Sabeis aliciar o leitor com uma prosa sempre atravessada de pequenas seduções que reclamam o olho avisado e o ouvido atento.
Sois um mineiro e com a vossa certidão montanhesa aumentais uma bancada que, desde a criação desta Academia, sempre se distinguiu pela sua numerosidade. Os mineiros que já ingressaram nesta Casa alcançam uma cifra respeitável: 23 acadêmicos, superando os 21 pernambucanos, os 21 paulistas e os 19 baianos. Só não se sobrepõem aos 40 cariocas que figuram em nosso quadro de sócios efetivos, e aos quais se acrescentam os 17 fluminenses.
Como todo mineiro, ufanai-vos de ter berço e raízes. A família Lima, a que pertenceis, aparece nas Minas Gerais quando Joaquim Teixeira de Lima assina, em 19 de julho de 1711, exatamente há 289 anos, a ata da fundação da Vila Real de Nossa Senhora da Conceição, no Arraial da Barra do Sabará. E vossa mineiridade mais se acentua porque sois descendente da virtuosa e aguerrida D. Josepha Carneiro de Mendonça, a heroína da Revolução de 1842, na Província de Minas.
Foi vosso avô paterno, o Tenente-Coronel Joaquim Simões de Lima, que conduziu ao Planalto Central a missão designada pelo alagoano Floriano Peixoto para fixar a localização da futura Capital Federal, o que se deu na manhã de 8 de agosto de 1892.
Outras peças fidedignas da provada e comprovada, sabida e consabida antiguidade de vosso nome e bom sangue poderiam ser aqui exaradas. Mas isto de desfolhar árvores genealógicas, especialmente quando estas são mineiras, é um nunca acabar. Prefiro perguntar, atraído pela vossa excelente origem: o que é ser mineiro? Qual será ou seria a sua qualidade mestra? A discrição, a sagacidade, a moderação, a astúcia política, o recato íntimo, a malícia, a habilidosa capacidade de transitar harmoniosamente no universo conflituoso da convivência?

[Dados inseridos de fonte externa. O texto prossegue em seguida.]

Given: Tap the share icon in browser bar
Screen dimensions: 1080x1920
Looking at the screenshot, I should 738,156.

Ou a polidez, essa cordura que alguns atrevidos, invejosos da mitologia moral das Alterosas, ousam estampilhar de fingimento? Ou será esse desamor aos tributos, a impostos, que provocou a Inconfidência? Ou o sentimento de poupança, responsável pelo florescimento dos bancos mineiros de antigamente?

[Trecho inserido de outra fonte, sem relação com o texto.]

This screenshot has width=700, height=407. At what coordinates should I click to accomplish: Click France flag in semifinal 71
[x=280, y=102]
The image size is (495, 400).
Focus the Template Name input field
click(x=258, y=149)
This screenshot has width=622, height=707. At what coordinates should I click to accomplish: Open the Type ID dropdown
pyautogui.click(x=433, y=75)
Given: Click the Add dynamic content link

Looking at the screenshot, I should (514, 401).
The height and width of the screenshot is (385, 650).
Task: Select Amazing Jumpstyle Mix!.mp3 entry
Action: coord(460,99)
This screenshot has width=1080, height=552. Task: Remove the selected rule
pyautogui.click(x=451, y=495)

O nosso Confrade Otto Lara Resende observava-me, numa de nossas últimas reuniões, que cada vez mais vos assemelhais a Georges Bernanos, vosso amigo, e cujo retrato autografado adorna a vossa biblioteca habitada dos clássicos, que vos nutriram.
Nessa observação do vigoroso romancista de O Braço Direito, engasta-se o mistério da amizade. Os extremos se tocam. O furibundo e indignado convive com o afável e o conciliador.

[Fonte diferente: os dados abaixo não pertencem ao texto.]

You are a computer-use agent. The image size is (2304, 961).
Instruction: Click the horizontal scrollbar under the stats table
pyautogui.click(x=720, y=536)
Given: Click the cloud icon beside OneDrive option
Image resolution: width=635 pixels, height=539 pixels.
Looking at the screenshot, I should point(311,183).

Ousei ponderar a Otto Lara Resende que se a vossa fisionomia, por uma osmose da amizade, se afeiçoa à do grande escritor que, em anos apocalípticos, se exilou entre nós, o vosso rosto moral exibe outra parecença, assegurando-vos o direito de ser comparado a Alphonse Daudet, o Dickens francês, célebre pela sua bondade.
Não há fugir à verdade pura e lisa. A comunidade literária, sendo um microcosmo da sociedade humana, distingue-se pela variedade psicológica e moral dos seus habitantes. Há os orgulhosos, os petulantes, os vaidosos, os modestos, os biliosos, os dissimulados, os intolerantes, os agressivos – toda essa gradação que conhecestes nas comédias de Molière e nos romances de Balzac.
Nesta escala de luzes e sombras, será fácil reconhecer-vos pela vossa modéstia e irrepreensível sentimento da amizade, os semáforos morais que decerto contribuíram para que esta Casa abrisse meigamente para vós a sua porta, às vezes, cruel.
Não poderíeis ter escolhido melhor lugar para exercer o vosso pendor para a convivência espiritual e humana. Esta Academia é a enseada que abriga navios do mais vário calado.
É o ninho que atrai pássaros das plumagens mais surpreendentes. É o recinto dos antagonismos arrefecidos e dos afetos finais.
Sr. Geraldo França de Lima,
o vosso dia foi belo e proveitoso. E a noite veio com as suas constelações.